Its almost a disconnecting thing. To see something glowing, something that seems see through, that seems like it should be hot or like glass or plastic. And yet it feels exactly like room temperature metal.
The power is almost...ridiculously easy to track. Its less an echo, and more a spider web. The power connects to something massive and numerous and distant. Not an uncountable number, but the number would take some time. Some strands were stronger, easier to detect, more present and new, but there is one that is strongest, present, humming loud and present, that sounds like a glitching computer screen.
He is moving through the vents and through the shadows. The alarm is quiet and that makes it easier to track people. Nothing makes noise more then prey that thinks its safe, chattering in their limited meaning sounds.

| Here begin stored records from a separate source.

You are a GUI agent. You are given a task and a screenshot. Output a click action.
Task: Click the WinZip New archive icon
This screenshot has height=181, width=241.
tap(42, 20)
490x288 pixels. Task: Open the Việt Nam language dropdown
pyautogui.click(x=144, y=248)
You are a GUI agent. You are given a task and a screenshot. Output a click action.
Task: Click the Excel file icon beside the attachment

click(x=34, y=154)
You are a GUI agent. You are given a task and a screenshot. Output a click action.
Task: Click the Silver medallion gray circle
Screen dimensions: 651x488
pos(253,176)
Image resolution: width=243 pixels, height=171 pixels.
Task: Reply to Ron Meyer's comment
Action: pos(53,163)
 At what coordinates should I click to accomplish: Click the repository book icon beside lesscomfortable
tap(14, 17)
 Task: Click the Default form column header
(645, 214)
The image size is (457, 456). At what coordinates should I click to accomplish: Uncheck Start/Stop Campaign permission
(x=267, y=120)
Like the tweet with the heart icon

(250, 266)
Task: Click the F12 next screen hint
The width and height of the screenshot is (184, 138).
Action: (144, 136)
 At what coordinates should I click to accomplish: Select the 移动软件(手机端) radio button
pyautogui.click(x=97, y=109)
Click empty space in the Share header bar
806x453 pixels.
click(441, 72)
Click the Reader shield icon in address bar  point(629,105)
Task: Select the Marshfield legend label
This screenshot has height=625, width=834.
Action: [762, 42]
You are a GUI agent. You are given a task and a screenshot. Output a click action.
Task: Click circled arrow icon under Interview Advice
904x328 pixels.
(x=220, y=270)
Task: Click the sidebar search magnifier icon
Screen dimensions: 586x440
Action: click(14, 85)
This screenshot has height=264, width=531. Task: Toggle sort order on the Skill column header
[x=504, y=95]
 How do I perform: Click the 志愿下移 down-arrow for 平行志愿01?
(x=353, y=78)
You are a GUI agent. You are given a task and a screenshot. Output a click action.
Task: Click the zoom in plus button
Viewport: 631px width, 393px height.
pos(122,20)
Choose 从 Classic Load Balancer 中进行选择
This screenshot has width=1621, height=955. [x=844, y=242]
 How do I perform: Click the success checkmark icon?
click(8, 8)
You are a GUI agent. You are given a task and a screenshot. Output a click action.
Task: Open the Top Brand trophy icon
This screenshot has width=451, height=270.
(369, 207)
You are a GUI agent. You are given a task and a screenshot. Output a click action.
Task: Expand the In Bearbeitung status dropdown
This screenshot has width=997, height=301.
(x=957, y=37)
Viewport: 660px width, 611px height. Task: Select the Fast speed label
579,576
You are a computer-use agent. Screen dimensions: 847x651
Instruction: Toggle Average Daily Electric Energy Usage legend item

Then he sees her. There are no shoes. There is no smell of fear. No, the smell is...strange. It smells like the littlest one, the fire and hope, when he-he-
He does something. Something that makes the sweet food.
She smells like that. Not like humans. Not like many things.
She does not belong here. An asset. Moves like a predator. That's fine. He knows he's a predator too, and he has the Connection that makes it easier to herd other predators. She would be a perfect bait-distraction for what is his.
He drops down from the shadows behind her, trilling in warning. Predators don't growl before they attack, only in warning. If she's a smart predator, she won't make it a fight with him. The humans would be far easier to dispatch.
She senses the turtle's presence before they make a move, which is… honestly for the best. A startled Miya is a bad time for everyone on a good day. In a place like this, when the memories of her own time in imprisonment are so close to the surface … Yeah, no. Bad.
The chirp they make is familiar-unfamiliar, not quite like any of the more musical sounds she falls back on when she either can't or doesn't want to use her words. It's a warning, she can tell that much; one that she acknowledges with a tilt of her head. Yes, I hear you. I know you're here. Hello. No, I don't feel threatened by you.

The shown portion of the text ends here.